WHO: InConcert Sierra

WHAT: Sierra Master Chorale and Orchestra, Ken Hardin – conductor present “The Armed Man: A Mass for Peace” by Karl Jenkins

WHEN: Sunday, Feb. 21, 2 p.m.

WHERE: Virtual presentation streaming on 
InConcert Sierra’s YouTube channel and

TICKETS: Free of charge

It is due to that foresight that InConcert Sierra can offer encore performances at no cost on their YouTube channel for supporters who are missing the stellar material for which the group is both known and well respected.

“We tried to keep our virtual concert programming as similar as possible to our normal concerts – if we can have a pre-concert forum or one already recorded in the past, we include that,” said Executive Director Julie Hardin. “And we have intermission where we can talk about what is coming up. We have had a lot of really nice comments about that. It’s soothing to have something patrons are used to – something semi-normal.”

But there is no denying the virtual concert has limitations and few are happy to be simply watching videos of the music they love.

“I don’t think it took very long to get burned out on virtual performances, especially for those who are accustomed to and love live music,” said Ken. “A virtual concert is never going to be anything like live music.” However, even the encore performances have been well received.

“We’ve been, frankly, pretty amazed at the level of support that we continue to get. It has been really gratifying,” Ken said.

This month, InConcert Seirra’s Third Sunday Virtual Season will present the Sierra Master Chorale and Orchestra’s stirring May 2012 performance of “The Armed Man: A Mass for Peace.”

“Our two performances in May (of 2012) were such hits,” said Julie. “People were asking us to do it again so we performed it again in September of 2012 and then again by request we showed it to sold out audiences in 2016. It’s a really powerful work that really hits home for people.”

“A Mass for Peace” was composed in 1999 and dedicated to the victims of Kosovo. It was commissioned by the Royal Armouries Museum in Leeds, England, to reflect the most war-torn and destructive century in human history, honor the warrior, and inspire the optimism of “ringing in a thousand years of peace.” The work seeks to bridge the many perspectives of war while acknowledging the hope in every human heart for peace in our lifetime.

“It’s a really evocative work,” said Ken. “It’s uplifting in an odd way, and it’s very disturbing also, which makes sense with the subject matter.” He added that the 75-member choir, and 26-member orchestra did an incredible job of performing the piece.

**Dataset records**
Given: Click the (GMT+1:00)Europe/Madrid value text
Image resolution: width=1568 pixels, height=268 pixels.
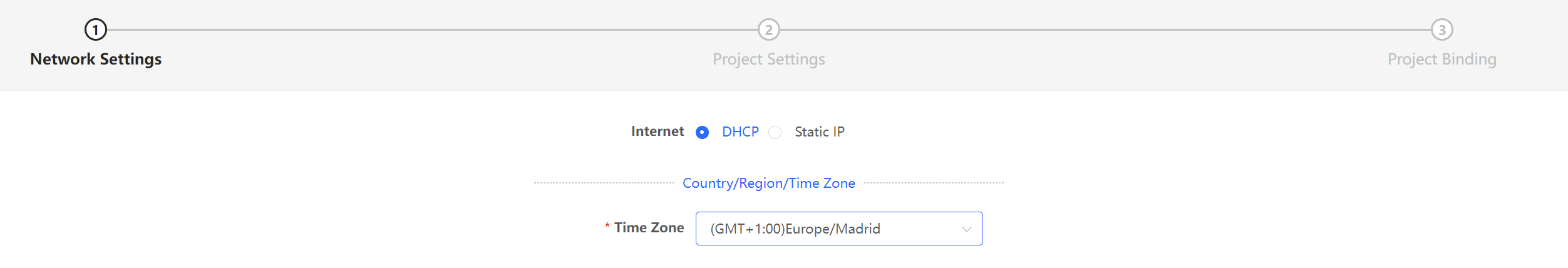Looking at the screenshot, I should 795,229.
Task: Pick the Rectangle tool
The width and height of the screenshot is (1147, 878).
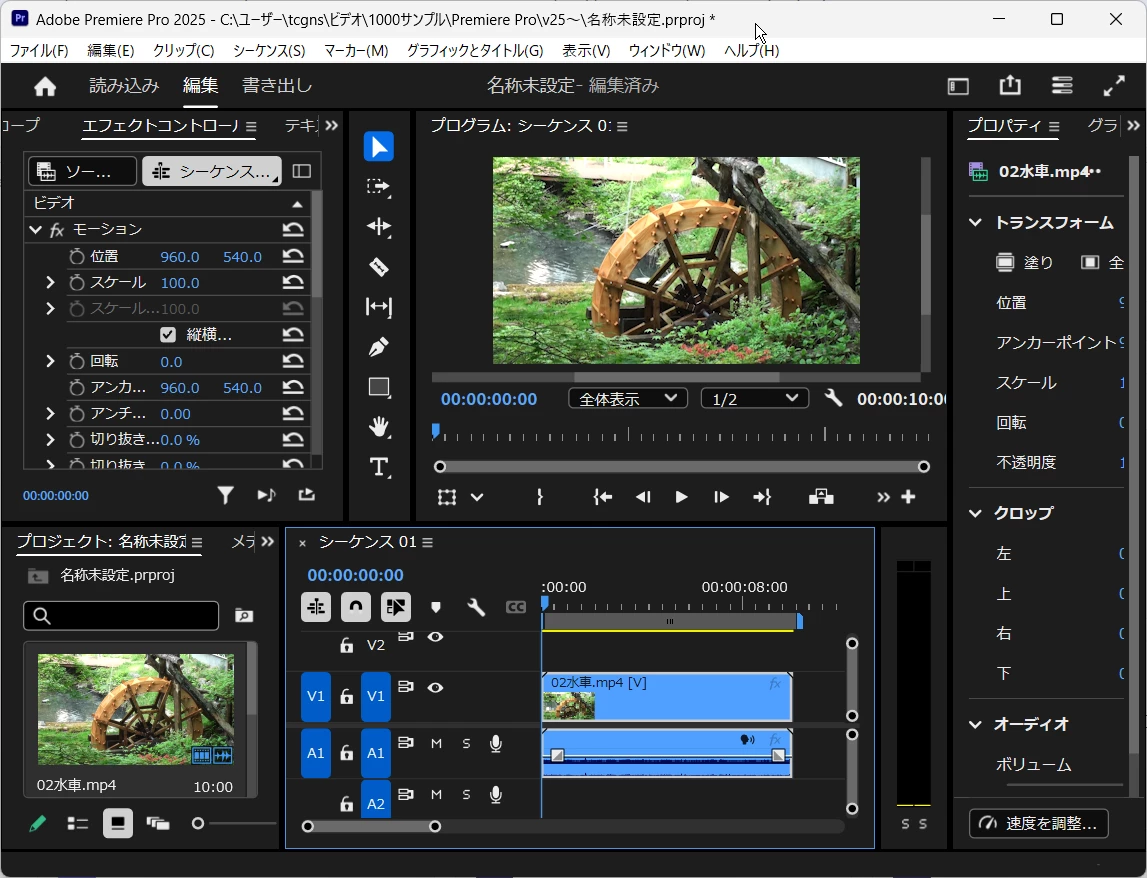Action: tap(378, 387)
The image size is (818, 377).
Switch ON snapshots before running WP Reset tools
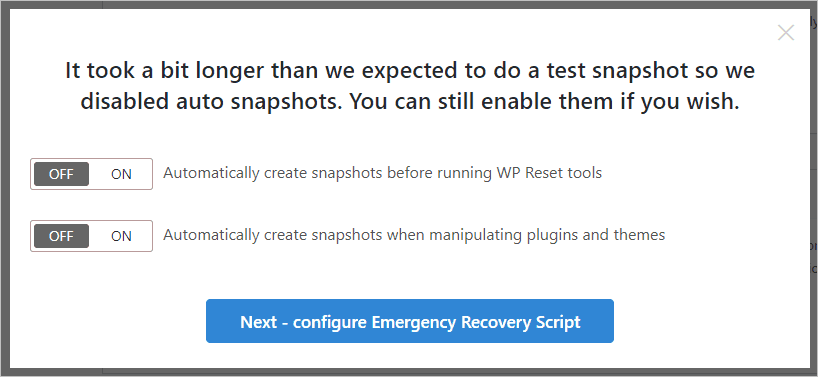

**Request 1**
According to the concert announcement, in what year was "A Mass for Peace" composed?
**Request 2**
From the listing, copy the lines word for word, beginning at the line that has "The image size is (818, 377)." and stopping after the last line of the listing. Leave the pictures out.

**Exercise answer 1**
1999

**Exercise answer 2**
The image size is (818, 377).
Switch ON snapshots before running WP Reset tools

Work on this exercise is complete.